***** EXTRAIT DU DOCUMENT
• Pourquoi s'attendrir sur les brutes
    quand les êtres raisonnables sont si malheureux ?

     

     

    On m'a souvent accusée de plus de sollicitude pour les bêtes que pour les gens : pourquoi s'attendrir sur les brutes quand les êtres raisonnables sont si malheureux ?

    C'est que tout va ensemble, depuis l'oiseau dont on écrase la couvée jusqu'aux nids humains décimés par la guerre. La bête crève de faim dans son trou, l'homme en meurt au loin des bornes.

    Et le cœur de la bête est comme le cœur humain, son cerveau est comme le cerveau humain, susceptible de sentir et de comprendre. On a beau marcher dessus, la chaleur et l'étincelle s'y réveillent toujours.

    Jusque dans la gouttière du laboratoire, la bête est sensible aux caresses ou aux brutalités. Elle a plus souvent les brutalités : quand un côté est fouillé, on la retourne pour fouiller l'autre ; parfois malgré les liens qui l'immobilisent, elle dérange dans sa douleur le tissu délicat des chairs sur lequel on travaille : alors une menace ou un coup lui apprend que l'homme est le roi des animaux ; parfois aussi pendant une démonstration éloquente, le professeur pique le scalpel dans la bête comme dans une pelote : on ne peut pas gesticuler avec cela à la main, n'est-ce pas ? et puisque l'animal est sacrifié, cela ne fait plus rien.
**********
***** DONNÉES FOURNIES
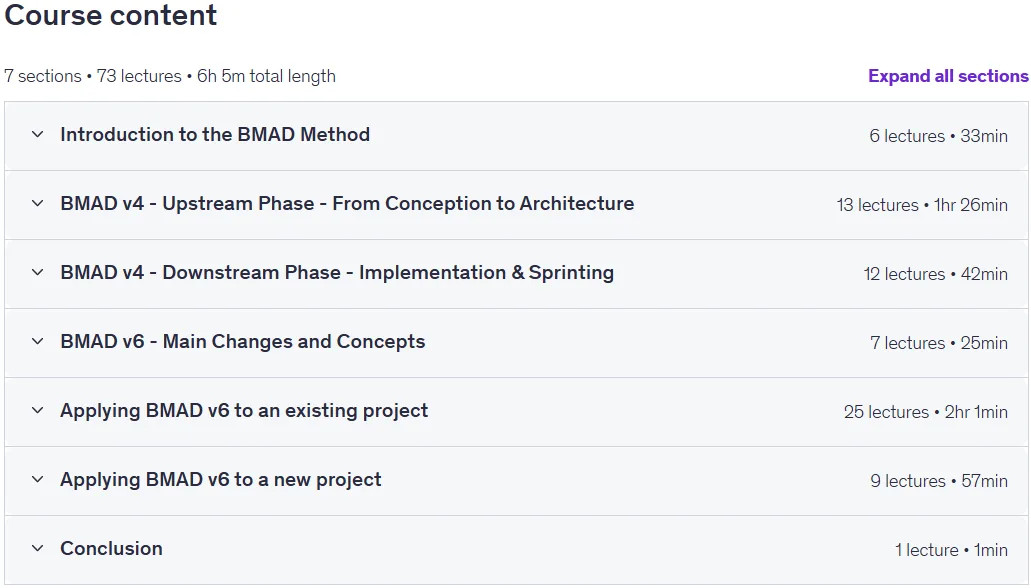Expand Applying BMAD v6 to a new project
Image resolution: width=1031 pixels, height=588 pixels.
point(220,480)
**********
* _CONSIGNE A_:
Répondez aux questions suivantes d'après l'extrait.
(i) De quoi la bête meurt-elle dans son trou ?
(ii) À quoi le cœur de la bête est-il comparé ?
(iii) À quoi la bête est-elle sensible jusque dans la gouttière du laboratoire ?
* _CONSIGNE B_:
Relevez tous les objets matériels du laboratoire que mentionne le dernier paragraphe de l'extrait, sans compter ceux qui n'apparaissent que dans une comparaison.

* _RÉSULTAT DE L'EXERCICE A_:
(i) De faim.
(ii) Au cœur humain.
(iii) Aux caresses ou aux brutalités.

* _RÉSULTAT DE L'EXERCICE B_:
La gouttière, les liens, le scalpel.